Ian escudriñó las cartas con una vaga curiosidad, preguntándose qué tipo de revelaciones estremecedoras habían hecho esta vez las cartas del tarot favoritas de su hermana. Una carta representaba a una mujer desnuda sacando agua de un lago, otra a un hombre tendido en el suelo, con el cuerpo lleno de cortes de un cuchillo, y la tercera mostraba a Adán y Eva cogidos de la mano ante Dios.

—Ian, has conocido a alguien en Londres, ¿verdad? Esta lectura indica que te casarás dentro de un año. ¡Madre mía! Ian, dímelo de una vez. ¿Quién es la afortunada?

—No existe tal persona.

—Tonterías. Te habrán pululado las mujeres como abejas a la miel y no te habrán dejado un momento de paz, ¿y aún así no has sido capaz de decidirte y elegir a una de ellas?

—No soy muy popular entre las damas.

La Sra. Fairfax, por supuesto, no le creyó.

—Entonces William debe haberme estado mintiendo, porque me contó todo acerca de lo popular que eras en Londres. Me escribió una carta tan larga, que requería ambos lados del papel.

'¿William? ¡Qué insufrible!' suspiró el Sr. Dalton.

—Además, al parecer eras bastante receptivo a las atenciones de los miembros de la alta sociedad londinense. Oí que las damas te invitaban a cenas formales, frecuentabas las fiestas del té e incluso fuiste de picnic.

—Sólo fui porque me invitaron.

—Pero no eres de los que aceptan invitaciones por cortesía, ¿verdad?

—Supongo, hermana, que me consideras un canalla maleducado.

La Sra. Fairfax se burló.

—Por supuesto que sí. ¿Y tú? ¿Modales?

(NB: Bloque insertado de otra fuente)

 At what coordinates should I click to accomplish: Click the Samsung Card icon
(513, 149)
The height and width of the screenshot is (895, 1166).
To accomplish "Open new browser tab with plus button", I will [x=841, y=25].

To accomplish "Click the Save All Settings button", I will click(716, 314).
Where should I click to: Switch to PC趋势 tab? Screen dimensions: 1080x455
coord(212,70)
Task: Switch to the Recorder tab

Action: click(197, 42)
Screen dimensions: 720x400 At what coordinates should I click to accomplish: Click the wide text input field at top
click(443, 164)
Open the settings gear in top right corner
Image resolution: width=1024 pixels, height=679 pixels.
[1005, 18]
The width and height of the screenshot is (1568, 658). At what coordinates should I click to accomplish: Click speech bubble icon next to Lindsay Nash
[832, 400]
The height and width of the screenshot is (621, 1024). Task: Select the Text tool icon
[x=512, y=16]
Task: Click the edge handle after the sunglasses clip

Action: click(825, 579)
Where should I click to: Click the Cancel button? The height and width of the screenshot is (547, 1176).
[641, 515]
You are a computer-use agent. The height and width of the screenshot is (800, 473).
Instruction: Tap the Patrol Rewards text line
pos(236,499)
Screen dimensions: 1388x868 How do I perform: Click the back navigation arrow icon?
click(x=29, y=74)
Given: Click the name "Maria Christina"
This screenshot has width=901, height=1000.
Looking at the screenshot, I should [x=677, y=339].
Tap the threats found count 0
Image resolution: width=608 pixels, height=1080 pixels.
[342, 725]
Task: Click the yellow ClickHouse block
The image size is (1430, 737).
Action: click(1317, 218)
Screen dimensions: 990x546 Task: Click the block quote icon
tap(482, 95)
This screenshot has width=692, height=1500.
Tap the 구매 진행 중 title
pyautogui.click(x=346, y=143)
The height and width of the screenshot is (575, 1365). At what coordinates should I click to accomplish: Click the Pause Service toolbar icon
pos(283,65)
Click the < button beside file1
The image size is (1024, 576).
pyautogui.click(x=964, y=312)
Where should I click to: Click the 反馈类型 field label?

El caballo en el que llegaste se reiría de solo pensarlo, hermano mío. ¿Has olvidado que fuiste tú quien le dijo al magistrado de Sheffield -que por cierto tiene edad suficiente para ser tu padre- que claramente había bebido demasiado y que se largara?

El señor Dalton recordó al magistrado y frunció el ceño.

—¿Fue un error por mi parte señalar que un hombre que no era consciente de su propia embriaguez se esforzaba por ponerse en evidencia?

—Sí, y tenías razón, ya que se había emborrachado y estaba comparando una parte del cuerpo de su mujer con la anatomía de cierto animal. Pero gracias a ti, desde entonces nunca ha aceptado una invitación a cenar contigo ni con nadie cercano a ti. Así que ni siquiera le he visto la cara en cinco años —la Sra. Fairfax levantó las manos exasperada—. Bueno, eso no viene al caso. Dudo que de repente hayas desarrollado una afición por socializar en Londres que no poseías antes. Sé sincero conmigo. Había una dama a la que le echabas el ojo en todos esos eventos a los que asistías, ¿verdad?

El Sr. Dalton no respondió.

—¿Era por casualidad la Srta. Pendleton, que tan a menudo se menciona en las cartas de William? ¿La dama que bailaba contigo y organizaba las fiestas del té a las que asistías con tanta frecuencia?